First Quorum of the Seventy
- October 3, 1992 – October 2, 2010
- Called by: Ezra Taft Benson
- End reason: Granted general authority emeritus status

Second Counselor in the General Young Men's Presidency
- 2001 – 2004
- Called by: F. Melvin Hammond

Second Counselor in the Presiding Bishopric
- April 6, 1985 – October 3, 1992
- Called by: Robert D. Hales
- End reason: Honorably released

Personal details
- Born: Glenn Leroy Pace March 21, 1940 Provo, Utah, U.S.
- Died: May 16, 2017 (aged 77) Bountiful, Utah, U.S.

= Glenn L. Pace =

American LDS Church leader (1940–2017)

Glenn Leroy Pace ( – ) was a general authority of the Church of Jesus Christ of Latter-day Saints (LDS Church) from 1985 until his death. As a general authority, he served as a counselor in the presiding bishopric and also in the First Quorum of Seventy. In 2010, he was designated an emeritus general authority.
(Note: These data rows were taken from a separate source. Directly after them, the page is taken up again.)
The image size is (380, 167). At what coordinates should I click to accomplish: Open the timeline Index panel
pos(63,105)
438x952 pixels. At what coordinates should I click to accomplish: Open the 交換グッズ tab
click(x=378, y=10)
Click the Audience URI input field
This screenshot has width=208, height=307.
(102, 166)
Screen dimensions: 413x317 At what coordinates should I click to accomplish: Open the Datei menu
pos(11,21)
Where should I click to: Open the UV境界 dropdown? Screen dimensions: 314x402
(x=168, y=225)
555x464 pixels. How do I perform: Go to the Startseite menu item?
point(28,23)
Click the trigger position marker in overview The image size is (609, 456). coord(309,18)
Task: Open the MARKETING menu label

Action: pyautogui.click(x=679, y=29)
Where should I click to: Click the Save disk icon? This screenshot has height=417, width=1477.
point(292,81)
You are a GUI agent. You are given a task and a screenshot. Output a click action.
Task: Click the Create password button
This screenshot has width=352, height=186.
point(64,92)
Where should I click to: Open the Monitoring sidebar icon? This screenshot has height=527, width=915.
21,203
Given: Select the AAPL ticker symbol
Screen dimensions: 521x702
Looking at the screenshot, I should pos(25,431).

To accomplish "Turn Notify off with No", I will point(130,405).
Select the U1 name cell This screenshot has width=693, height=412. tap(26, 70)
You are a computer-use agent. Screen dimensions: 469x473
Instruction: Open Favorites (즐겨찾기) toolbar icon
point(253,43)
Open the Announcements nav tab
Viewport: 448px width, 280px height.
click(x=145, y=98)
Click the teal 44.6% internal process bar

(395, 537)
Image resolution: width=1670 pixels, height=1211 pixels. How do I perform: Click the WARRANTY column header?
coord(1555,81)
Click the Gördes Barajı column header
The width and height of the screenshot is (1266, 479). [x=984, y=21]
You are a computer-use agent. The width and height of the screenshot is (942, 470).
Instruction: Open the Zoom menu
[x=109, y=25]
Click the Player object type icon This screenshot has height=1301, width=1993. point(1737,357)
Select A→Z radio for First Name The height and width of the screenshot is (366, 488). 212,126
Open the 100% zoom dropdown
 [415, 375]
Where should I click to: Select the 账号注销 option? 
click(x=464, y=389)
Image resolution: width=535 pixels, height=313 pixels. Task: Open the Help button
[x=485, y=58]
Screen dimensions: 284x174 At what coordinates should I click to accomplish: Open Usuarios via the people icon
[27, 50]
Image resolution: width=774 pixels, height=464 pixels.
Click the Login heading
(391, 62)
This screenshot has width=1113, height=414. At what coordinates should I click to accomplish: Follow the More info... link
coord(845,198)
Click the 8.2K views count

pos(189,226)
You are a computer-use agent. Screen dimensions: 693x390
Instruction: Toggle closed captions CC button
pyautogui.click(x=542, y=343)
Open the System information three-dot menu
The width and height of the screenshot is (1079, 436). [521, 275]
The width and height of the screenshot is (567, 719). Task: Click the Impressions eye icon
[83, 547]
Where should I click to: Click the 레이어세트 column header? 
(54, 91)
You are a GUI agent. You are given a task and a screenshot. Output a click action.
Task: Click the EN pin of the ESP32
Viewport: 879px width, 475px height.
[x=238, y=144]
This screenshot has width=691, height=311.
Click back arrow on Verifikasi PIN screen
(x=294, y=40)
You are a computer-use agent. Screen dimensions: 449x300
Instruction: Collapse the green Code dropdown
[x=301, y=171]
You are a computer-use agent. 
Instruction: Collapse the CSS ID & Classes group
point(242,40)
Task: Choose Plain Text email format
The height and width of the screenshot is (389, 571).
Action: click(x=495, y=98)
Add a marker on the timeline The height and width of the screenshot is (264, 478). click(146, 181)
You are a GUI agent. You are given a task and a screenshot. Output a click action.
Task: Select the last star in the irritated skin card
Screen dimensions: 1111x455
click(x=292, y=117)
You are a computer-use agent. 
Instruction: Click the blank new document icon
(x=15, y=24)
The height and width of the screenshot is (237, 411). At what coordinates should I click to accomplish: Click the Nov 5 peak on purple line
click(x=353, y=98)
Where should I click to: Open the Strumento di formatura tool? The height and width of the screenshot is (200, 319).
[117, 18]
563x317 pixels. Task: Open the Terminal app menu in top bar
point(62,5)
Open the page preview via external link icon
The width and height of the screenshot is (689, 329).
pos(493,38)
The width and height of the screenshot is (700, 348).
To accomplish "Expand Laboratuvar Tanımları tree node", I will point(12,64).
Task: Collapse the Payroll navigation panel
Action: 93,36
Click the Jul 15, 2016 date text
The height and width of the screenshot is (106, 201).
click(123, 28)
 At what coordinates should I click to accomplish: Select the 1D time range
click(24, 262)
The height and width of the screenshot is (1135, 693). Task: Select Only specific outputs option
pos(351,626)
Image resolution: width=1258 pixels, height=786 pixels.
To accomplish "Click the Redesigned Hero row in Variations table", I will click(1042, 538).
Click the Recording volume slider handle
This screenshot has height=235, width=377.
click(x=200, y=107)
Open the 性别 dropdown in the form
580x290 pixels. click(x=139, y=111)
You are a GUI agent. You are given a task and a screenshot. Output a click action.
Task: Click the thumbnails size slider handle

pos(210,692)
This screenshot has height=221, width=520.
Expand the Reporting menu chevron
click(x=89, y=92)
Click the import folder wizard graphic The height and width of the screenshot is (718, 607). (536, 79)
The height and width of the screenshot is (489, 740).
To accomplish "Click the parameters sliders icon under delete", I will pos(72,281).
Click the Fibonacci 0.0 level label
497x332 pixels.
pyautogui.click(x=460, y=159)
==Early life and education==
Pace was born to Kenneth LeRoy Pace and his wife, the former Elizabeth Anna Wilde, in Provo, Utah, where he was also raised. In the early 1960s, he served as an LDS missionary in the New England region of the United States. Pace received bachelor's and master's degrees in accounting from Brigham Young University.

==Employment==
Pace worked for two "big eight" financial firms and as a CFO of a land development firm. In 1980 he decided to take a job working full-time for the LDS Church so he could focus more on spiritual matters. That same year he quickly moved from a low level accountant position to welfare services manager. Among other assignments while in this position Pace accompanied M. Russell Ballard on a trip to Ethiopia in early 1985 to determine what assistance the church could provide in providing famine relief.

==LDS Church service==
Pace served in the LDS Church as an elders quorum president, counselor in a bishopric, and stake clerk.

In 1985, when Robert D. Hales became the church's presiding bishop, Pace was appointed as his second counselor. One role he had in this position was doing an initial search into allegations of ritualized abuse committed by Church members (see Pace memorandum). In 1992, Pace was released from the Presiding Bishopric and became a member of the First Quorum of the Seventy. That same year he served as the first president of the church's Australia Sydney North Mission, while also serving in the First Quorum of Seventy.

In 1997 and 1998, he was a member of the general presidency of the church's Sunday School and from 2001 to 2003 he was in the general presidency of the Young Men organization.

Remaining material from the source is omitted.